Former Finance Secretary Rameshwar Khanal said the nationwide awakening against corruption, led by the younger generation, is a positive development. “The unified stand against corruption under the leadership of the younger generation is a significant achievement. Issues like constitutional amendments come later,” he said. He urged the government to prioritize reconstruction, create new investment opportunities, and rebuild investor confidence.

Khanal also noted that because the crisis was man-made rather than a natural disaster or pandemic, international aid may be limited. Drawing parallels with past internal crises in the 1980s and during the Maoist conflict, he argued that recovery this time will be faster. “The fact that stability returned by the third day of protests is a positive sign,” he added, stressing that the demonstrations sent a strong signal to authorities on governance reforms.
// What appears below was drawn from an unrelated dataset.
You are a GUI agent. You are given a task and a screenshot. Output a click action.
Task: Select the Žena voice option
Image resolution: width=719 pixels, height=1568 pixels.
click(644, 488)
Economist Dr. Sameer Khatiwada echoed this view, saying the protests challenged crony capitalism and called for governance guided by transparency and accountability. “It’s also an opportunity to help remove Nepal from the FATF grey list,” he said.

Khatiwada noted that while some tourism infrastructure faced minor damage, the sector retains high potential if supported by accurate and responsible media coverage. He further emphasized that foreign direct investment—which currently makes up just 0.3% of GDP—will not see major disruption, but increasing it should be a policy priority.

Both experts agreed that Nepal must seize the moment to implement open, transparent, and independent economic policies, turning the disruption into a foundation for stronger recovery.